Differentiate between WCF and ASMX Web Service

  • ASMX Web Services (ASP.NET Web Service) are designed to exchange messages only using SOAP over HTTP.
    However, WCF can exchange messages using any format (SOAP is the default format) over any transport protocol (HTTP, TCP/IP, MSMQ, NamedPipes, etc).
  • ASMX Web Services can only be hosted in IIS over HTTP.
    However, WCF service can be hosted in IIS, WAS (Windows Process Activation Services), Console Application, Windows NT Services, WCF provided host.
  • There is limited security in ASMX Web Services. IIS is responsible for authentication and authorization and ASP.NET security configuration, and transport layer security. WSE can be used for message layer security.
    WCF supports many of the capabilities provided by IIS and WS-* security models. It provides a consistent security programming model for any protocol. The security provided by WCF is consistent regardless of the host that is used to implement the service. WCF also supports claim based authorization, that provides much better control over resources than role based security.
  • ASMX Web Services uses XmlSerializer for serialization while WCF uses DataContractSerializer which is far better in performance than XmlSerializer.
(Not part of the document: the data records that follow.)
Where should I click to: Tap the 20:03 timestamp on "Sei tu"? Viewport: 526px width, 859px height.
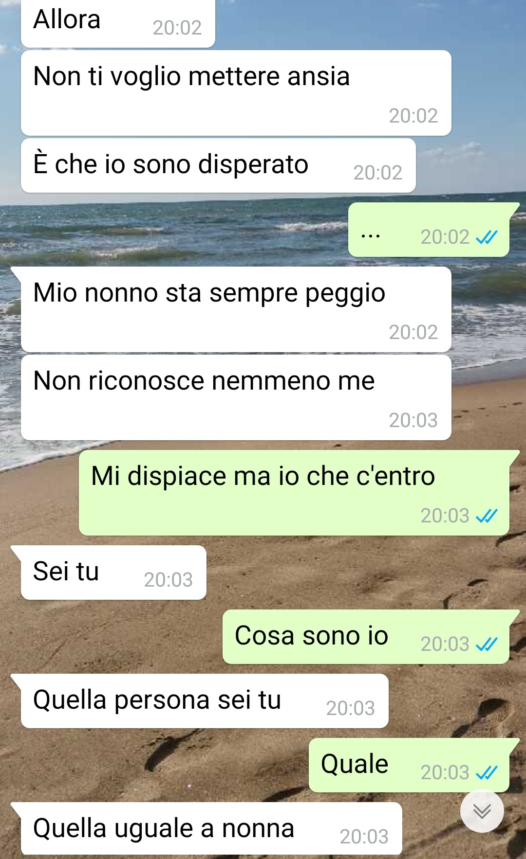(x=169, y=580)
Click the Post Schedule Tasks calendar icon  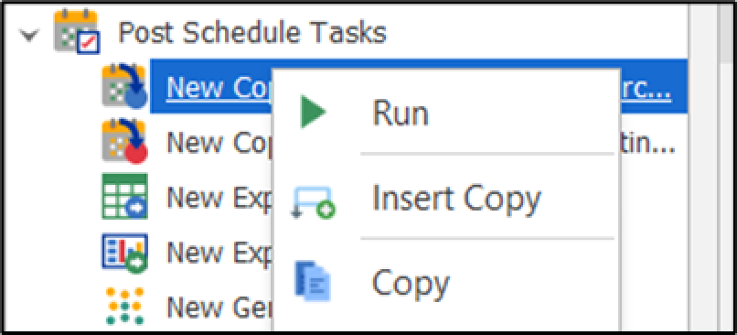tap(77, 31)
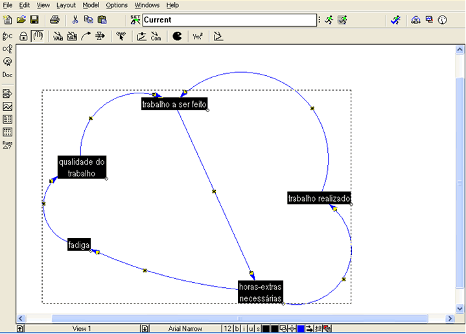
Task: Select the Rate (flow) tool
Action: (100, 36)
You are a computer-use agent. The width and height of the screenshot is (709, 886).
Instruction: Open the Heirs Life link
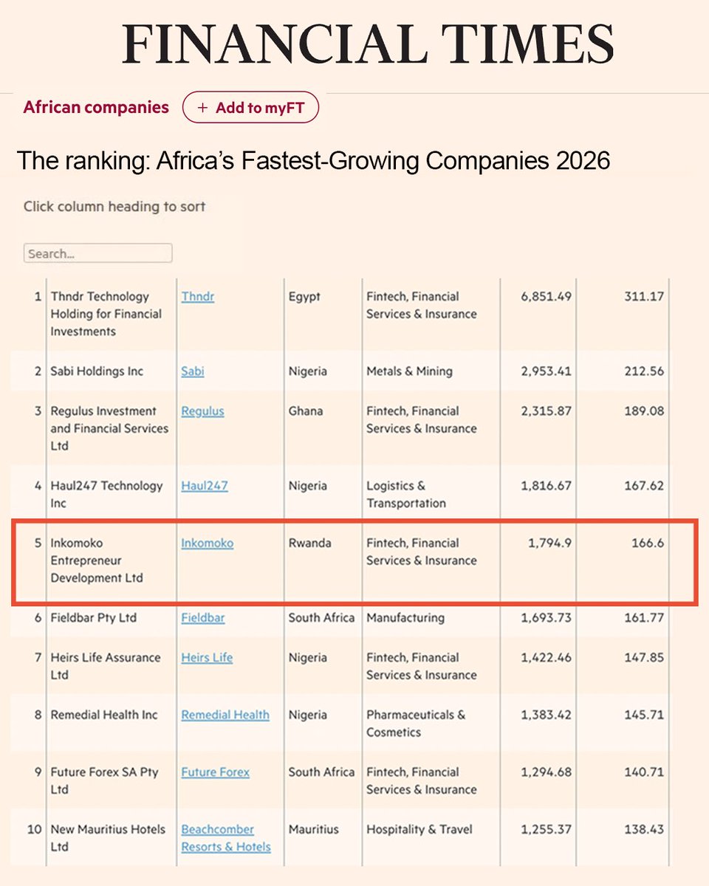pyautogui.click(x=207, y=657)
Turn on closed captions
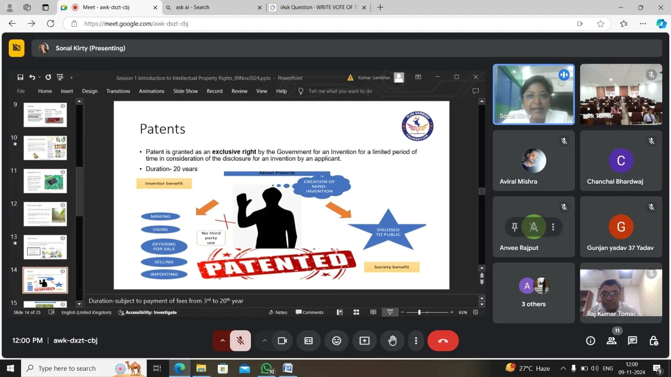This screenshot has width=671, height=377. [308, 341]
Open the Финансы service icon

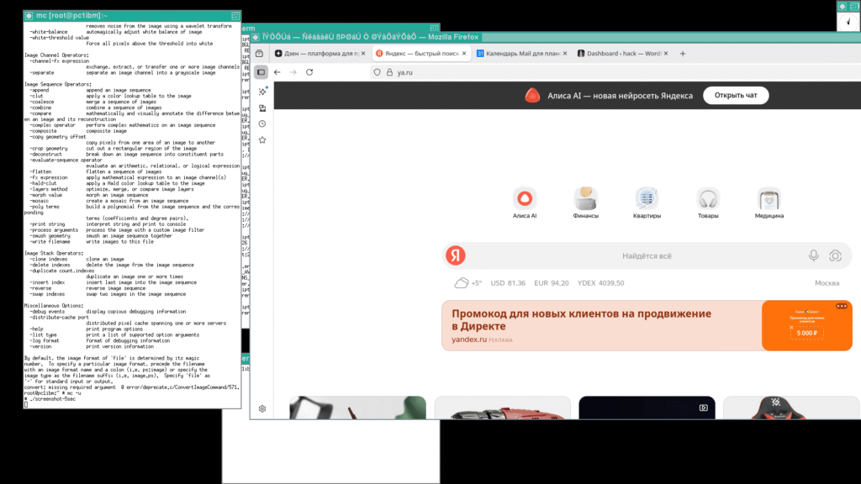click(x=586, y=199)
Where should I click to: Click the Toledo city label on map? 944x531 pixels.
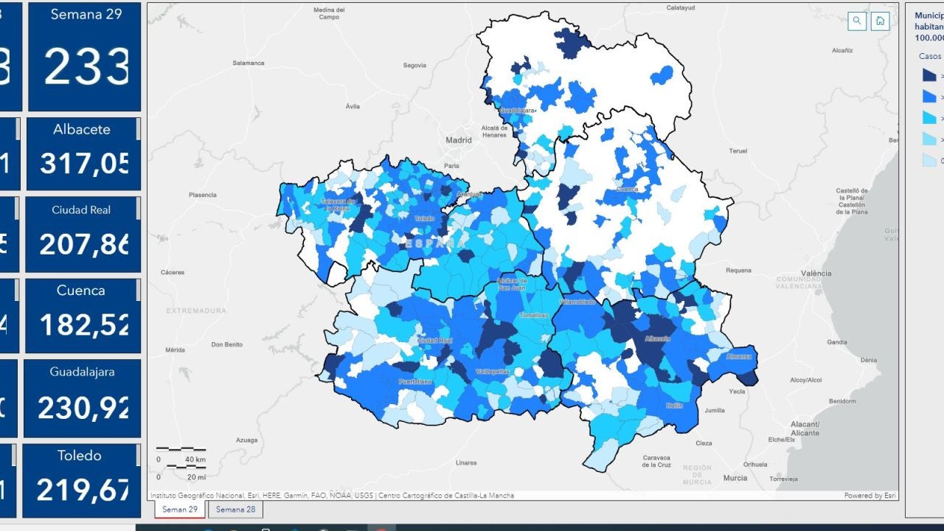pos(425,218)
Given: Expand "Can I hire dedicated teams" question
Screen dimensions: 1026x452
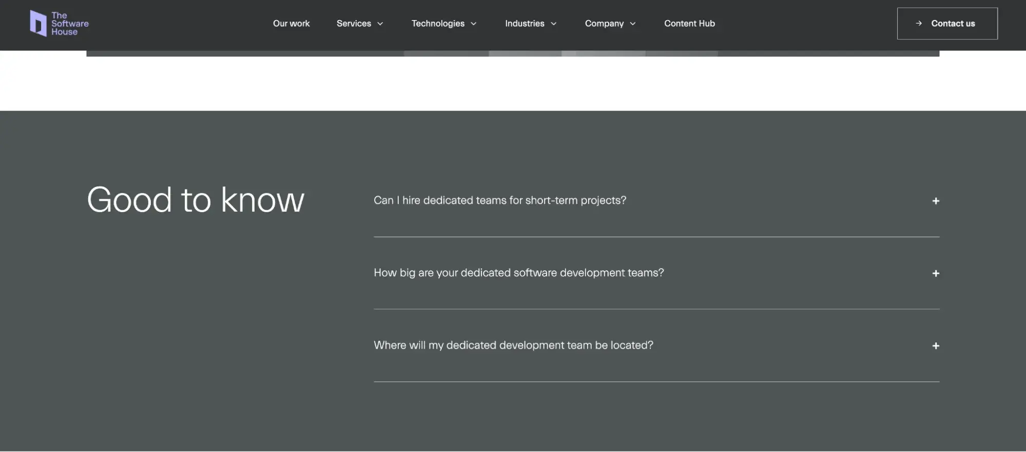Looking at the screenshot, I should click(x=499, y=200).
Major issues with XmlSerializer is as given below:
    a) Only public fields or properties can be translated to XML.
    b) The classes which implements IEnumerable interface can only be translated.
    c) Classes that implement IDictionary such as Hashtable cannot be serialized.
  • Web Services are not as flexible as WCF services. If you make a new version of the service then you need to just expose a new end. Therefore, services are agile and which is a very practical approach looking at the current business trends.

    Note: WebService supports Early Binding while WCF supports Late Binding.

    A major advantage of WCF over WebServices is that it can exchange messages in the following patterns:

    1)    Request – Reply Message Exchange Pattern
    2)    One – Way Message Exchange Pattern
    3)    Duplex Message Exchange Pattern

    WebServices only supports Request – Reply Message Exchange Pattern.

Differentiate between Server.Transfer() & Response.Redirect()

Both Server.Transfer and Response.Redirect are ASP.NET objects and are used for navigation between web-pages. However, there are noticeable differences between these two techniques:

  • Response.Redirect() redirects the user to another web-page which may or may not be on the same server. It can redirect the user to an external website on a different server.
  • Response.Redirect() updates the address bar and adds the updated URL to the browser history. User can click back on the browser to navigate to the previous page.
  • Response.Redirect() terminates the request with HTTP 302 status and client-side roundtrip. Client then navigates to the new address and the browser address bar and history updates. The client pays the cost of additional round-trips to the server on each request.
  • Form variables are are not transferred upon a call to Response.Redirect().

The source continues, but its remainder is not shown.